First, responders took out the front windshield of the bus, which was turned on its side. Responders then ferried out the children, 14 local volunteers, on baseboards. On the grass outside, emergency personnel treated the children in separate areas, depending on the severity of their wounds.
Abbi Stone, 9, still had smears of fake blood and a splattered shirt as she watched the rest of the proceedings. It was the second accident demonstration she had done, and the first with make-up.
"It was kind of fun, but then kind of ... I don't know how to put it," she said, looking for help to some fellow re-enactors, who did not provide it.

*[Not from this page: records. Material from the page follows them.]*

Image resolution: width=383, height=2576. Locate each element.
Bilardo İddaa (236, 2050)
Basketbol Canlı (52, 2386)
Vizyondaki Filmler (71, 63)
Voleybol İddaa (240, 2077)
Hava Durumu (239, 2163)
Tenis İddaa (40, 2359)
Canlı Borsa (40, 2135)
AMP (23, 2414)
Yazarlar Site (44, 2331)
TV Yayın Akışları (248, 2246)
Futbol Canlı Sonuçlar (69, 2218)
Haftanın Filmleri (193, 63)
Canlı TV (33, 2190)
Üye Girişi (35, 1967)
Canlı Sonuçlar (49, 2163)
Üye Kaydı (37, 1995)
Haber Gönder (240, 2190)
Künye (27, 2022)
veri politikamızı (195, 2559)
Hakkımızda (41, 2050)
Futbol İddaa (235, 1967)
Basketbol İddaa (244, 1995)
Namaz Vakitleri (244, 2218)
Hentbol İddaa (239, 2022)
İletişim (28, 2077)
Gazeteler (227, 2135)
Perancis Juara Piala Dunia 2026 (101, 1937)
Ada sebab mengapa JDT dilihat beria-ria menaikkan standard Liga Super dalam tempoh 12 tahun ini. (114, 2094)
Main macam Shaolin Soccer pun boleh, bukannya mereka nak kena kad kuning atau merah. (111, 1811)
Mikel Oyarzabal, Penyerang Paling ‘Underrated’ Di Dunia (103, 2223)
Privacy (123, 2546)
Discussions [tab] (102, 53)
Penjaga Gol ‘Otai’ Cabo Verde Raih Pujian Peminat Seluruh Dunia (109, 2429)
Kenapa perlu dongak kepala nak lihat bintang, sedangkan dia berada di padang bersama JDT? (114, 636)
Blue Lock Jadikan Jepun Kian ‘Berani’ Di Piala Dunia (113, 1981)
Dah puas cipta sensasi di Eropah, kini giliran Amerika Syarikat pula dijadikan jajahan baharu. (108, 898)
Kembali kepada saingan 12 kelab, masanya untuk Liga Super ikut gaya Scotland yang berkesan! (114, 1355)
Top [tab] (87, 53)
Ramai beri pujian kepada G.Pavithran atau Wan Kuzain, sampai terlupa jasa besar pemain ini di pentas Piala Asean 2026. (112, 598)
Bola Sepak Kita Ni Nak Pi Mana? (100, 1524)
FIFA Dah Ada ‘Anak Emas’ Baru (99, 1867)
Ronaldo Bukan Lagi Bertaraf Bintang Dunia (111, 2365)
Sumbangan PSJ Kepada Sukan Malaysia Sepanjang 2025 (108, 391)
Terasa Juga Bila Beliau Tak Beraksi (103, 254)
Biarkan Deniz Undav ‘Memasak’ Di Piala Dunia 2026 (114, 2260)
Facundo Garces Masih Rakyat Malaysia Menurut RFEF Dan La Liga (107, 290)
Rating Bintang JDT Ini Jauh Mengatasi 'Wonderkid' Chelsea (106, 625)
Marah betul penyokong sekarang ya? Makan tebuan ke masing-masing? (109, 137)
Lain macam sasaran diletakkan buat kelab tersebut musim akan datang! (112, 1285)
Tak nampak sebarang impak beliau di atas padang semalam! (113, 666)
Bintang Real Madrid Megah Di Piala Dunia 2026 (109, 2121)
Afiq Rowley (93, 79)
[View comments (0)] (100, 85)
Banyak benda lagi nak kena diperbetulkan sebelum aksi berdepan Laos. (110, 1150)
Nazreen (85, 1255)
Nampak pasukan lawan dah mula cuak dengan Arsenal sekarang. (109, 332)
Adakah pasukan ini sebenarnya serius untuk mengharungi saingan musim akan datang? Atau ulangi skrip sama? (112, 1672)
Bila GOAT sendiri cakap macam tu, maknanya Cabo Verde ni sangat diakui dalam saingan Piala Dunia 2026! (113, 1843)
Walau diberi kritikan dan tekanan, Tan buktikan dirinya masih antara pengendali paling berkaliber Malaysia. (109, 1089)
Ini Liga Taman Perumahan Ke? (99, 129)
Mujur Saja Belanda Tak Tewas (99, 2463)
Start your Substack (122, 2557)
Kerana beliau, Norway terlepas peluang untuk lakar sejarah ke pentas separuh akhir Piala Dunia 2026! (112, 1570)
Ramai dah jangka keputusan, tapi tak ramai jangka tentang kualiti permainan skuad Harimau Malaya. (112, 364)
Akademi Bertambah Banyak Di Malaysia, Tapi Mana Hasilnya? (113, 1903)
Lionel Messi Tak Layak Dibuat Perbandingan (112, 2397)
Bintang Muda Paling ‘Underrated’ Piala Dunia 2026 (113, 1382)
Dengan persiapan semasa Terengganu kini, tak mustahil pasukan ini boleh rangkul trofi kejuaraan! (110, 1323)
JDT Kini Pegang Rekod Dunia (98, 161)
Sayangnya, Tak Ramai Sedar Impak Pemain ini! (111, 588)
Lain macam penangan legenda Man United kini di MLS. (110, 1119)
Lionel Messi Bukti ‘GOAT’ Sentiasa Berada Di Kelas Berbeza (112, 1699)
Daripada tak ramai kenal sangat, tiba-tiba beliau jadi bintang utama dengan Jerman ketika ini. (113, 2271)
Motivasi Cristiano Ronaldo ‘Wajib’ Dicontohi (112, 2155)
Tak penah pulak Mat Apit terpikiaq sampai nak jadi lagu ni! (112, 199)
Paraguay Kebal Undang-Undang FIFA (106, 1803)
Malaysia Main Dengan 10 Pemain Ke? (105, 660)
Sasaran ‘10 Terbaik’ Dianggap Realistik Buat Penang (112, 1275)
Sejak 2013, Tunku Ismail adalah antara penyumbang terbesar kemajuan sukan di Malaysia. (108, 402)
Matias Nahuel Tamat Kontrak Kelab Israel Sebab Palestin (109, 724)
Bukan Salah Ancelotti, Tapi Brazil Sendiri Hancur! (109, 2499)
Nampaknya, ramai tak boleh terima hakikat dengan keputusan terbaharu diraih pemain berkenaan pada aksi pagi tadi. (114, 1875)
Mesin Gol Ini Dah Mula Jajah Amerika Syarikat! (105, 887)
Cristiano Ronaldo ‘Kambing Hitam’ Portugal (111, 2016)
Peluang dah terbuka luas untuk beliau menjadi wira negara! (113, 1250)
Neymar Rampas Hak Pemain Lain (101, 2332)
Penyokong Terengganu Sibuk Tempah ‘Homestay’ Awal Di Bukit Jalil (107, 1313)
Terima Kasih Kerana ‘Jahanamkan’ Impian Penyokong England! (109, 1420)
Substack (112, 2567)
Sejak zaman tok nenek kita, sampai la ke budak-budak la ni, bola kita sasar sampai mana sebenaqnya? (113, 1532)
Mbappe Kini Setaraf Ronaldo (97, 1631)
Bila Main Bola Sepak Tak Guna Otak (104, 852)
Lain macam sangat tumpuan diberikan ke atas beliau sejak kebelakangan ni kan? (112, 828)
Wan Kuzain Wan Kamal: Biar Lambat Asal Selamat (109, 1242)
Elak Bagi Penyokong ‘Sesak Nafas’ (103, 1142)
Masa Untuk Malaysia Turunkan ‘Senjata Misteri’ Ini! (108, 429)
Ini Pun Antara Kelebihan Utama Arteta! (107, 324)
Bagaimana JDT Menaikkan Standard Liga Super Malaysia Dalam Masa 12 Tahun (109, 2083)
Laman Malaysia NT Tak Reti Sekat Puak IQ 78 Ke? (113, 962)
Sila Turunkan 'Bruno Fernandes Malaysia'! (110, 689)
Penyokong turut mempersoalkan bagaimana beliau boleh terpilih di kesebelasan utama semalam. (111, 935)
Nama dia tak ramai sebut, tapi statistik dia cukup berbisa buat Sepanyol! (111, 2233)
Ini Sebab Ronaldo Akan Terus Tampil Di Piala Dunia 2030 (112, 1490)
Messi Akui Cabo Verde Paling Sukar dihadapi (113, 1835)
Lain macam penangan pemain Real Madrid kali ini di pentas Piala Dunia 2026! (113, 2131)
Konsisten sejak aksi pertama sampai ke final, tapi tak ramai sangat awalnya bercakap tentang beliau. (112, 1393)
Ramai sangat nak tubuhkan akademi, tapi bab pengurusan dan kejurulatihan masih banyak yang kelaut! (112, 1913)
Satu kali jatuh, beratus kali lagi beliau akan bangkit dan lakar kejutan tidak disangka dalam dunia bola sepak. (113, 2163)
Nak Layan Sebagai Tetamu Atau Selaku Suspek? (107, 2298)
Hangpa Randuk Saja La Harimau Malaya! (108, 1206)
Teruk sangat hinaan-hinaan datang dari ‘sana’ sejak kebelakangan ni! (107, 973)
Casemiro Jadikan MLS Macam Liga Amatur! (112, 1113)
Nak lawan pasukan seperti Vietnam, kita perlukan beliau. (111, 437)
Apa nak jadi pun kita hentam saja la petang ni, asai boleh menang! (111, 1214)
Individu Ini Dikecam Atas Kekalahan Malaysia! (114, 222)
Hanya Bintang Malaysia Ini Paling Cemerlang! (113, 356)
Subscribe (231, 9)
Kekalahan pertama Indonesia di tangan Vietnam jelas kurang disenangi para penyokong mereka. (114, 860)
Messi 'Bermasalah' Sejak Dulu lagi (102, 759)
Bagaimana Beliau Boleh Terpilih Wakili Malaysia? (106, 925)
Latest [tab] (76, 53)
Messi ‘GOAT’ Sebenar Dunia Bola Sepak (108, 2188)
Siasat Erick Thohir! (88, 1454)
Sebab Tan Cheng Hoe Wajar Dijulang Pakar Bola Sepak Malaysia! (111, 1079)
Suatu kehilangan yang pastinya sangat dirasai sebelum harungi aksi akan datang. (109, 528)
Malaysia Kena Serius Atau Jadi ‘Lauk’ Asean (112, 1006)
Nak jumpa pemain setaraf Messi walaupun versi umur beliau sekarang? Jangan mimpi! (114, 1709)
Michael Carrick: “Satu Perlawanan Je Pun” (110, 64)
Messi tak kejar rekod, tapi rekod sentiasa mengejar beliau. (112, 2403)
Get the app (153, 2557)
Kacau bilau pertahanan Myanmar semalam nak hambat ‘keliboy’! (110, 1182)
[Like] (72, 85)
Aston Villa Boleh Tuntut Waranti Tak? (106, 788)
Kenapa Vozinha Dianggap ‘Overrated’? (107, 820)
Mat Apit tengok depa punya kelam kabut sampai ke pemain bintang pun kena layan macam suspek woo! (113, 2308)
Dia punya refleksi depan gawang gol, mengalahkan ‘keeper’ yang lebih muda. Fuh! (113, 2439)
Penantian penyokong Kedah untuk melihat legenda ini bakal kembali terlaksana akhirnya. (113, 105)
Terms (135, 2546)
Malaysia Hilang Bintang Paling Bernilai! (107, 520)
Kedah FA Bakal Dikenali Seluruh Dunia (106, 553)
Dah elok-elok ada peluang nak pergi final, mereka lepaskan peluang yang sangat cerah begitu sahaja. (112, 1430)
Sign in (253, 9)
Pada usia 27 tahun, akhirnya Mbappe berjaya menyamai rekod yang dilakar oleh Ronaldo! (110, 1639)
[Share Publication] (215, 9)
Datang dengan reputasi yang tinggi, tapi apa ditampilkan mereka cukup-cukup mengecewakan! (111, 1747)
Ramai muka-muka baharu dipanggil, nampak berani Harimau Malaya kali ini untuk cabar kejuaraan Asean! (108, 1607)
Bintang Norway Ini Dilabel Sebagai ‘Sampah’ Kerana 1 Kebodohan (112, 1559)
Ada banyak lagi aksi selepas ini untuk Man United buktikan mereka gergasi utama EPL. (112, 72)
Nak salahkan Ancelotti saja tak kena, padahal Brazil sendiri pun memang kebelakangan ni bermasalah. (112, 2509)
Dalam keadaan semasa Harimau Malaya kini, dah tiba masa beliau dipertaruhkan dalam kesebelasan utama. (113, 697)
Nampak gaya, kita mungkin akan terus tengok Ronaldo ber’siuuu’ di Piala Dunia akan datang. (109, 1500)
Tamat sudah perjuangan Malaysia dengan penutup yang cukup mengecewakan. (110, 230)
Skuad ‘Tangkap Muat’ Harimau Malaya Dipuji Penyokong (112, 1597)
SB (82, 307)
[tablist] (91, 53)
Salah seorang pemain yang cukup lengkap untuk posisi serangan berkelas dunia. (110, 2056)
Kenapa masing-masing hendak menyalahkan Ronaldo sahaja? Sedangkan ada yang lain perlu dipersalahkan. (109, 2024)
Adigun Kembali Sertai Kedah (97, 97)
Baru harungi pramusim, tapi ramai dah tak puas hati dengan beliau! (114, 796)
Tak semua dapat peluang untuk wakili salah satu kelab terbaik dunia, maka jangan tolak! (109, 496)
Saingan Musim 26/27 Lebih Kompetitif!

The simulation concluded with firefighters cutting into the top of the bus. For better or worse, it was a tricky proposition, requiring cutting through two layers.
It was good training to have, Tommy Crouch of the Hubbell Fire Department said afterward.
"Every incident's never the same as the last," he said. "And there's things you learn to prepare for, too. ... Too much training isn't enough training."